BRIEF
Leaving out the pictures, transcribe all of the records faithfully.

AVAILABLE DATA
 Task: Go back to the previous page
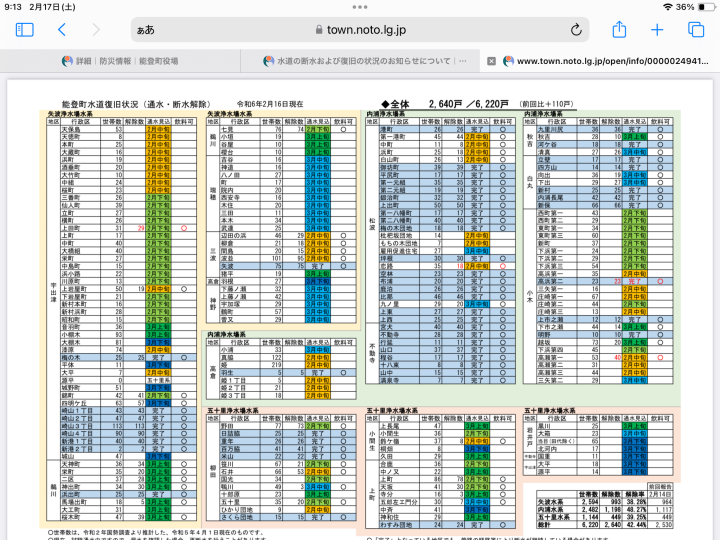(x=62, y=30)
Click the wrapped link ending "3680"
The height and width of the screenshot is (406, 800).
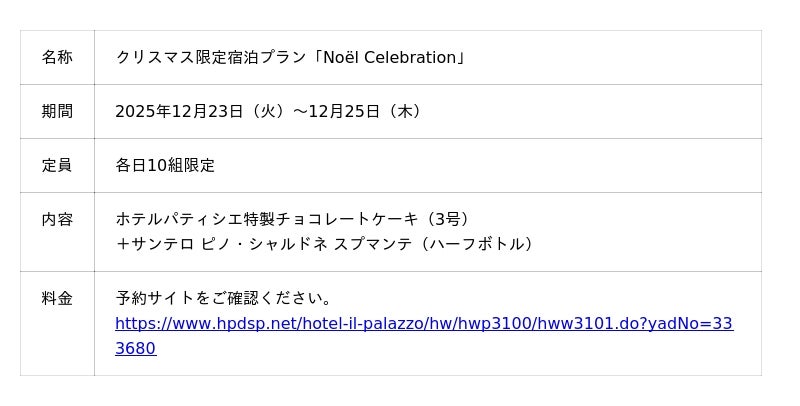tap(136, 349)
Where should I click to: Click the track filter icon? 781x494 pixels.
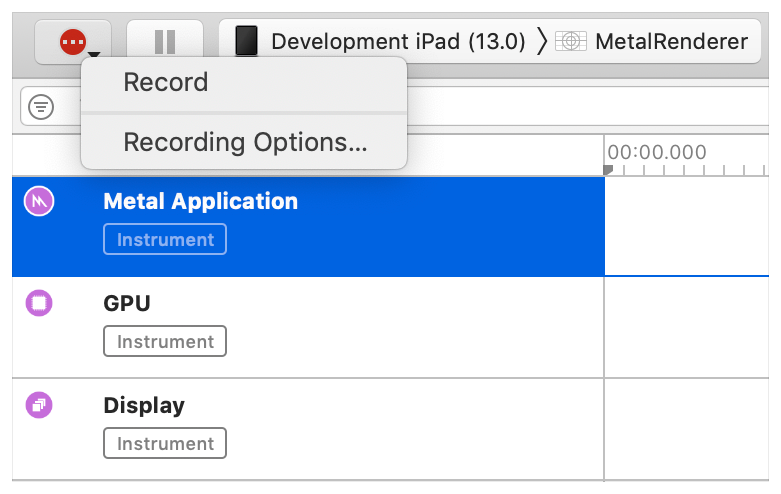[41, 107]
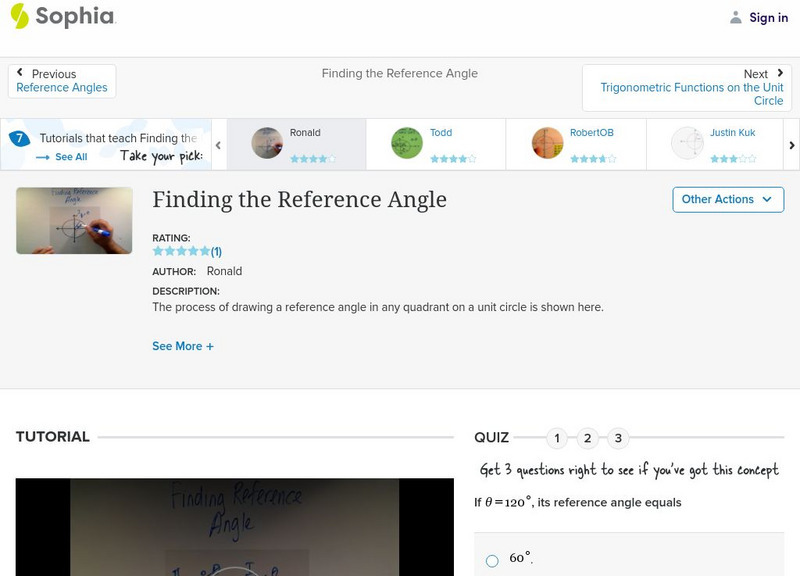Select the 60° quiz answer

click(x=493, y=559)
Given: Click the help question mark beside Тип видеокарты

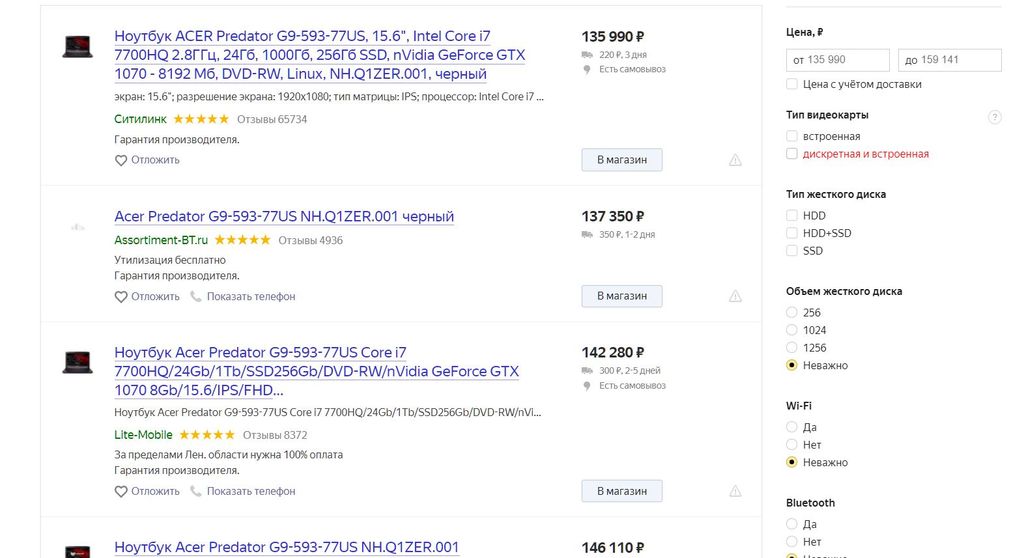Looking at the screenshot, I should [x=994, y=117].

RESPONSE BELOW
 Task: Go back to the previous page
(x=62, y=30)
Click the wrapped link ending "3680"
The height and width of the screenshot is (406, 800).
tap(136, 349)
Where should I click to: Click the track filter icon? 781x494 pixels.
[41, 107]
Select the 60° quiz answer

click(x=493, y=559)
Given: Click the help question mark beside Тип видеокарты

Looking at the screenshot, I should [x=994, y=117].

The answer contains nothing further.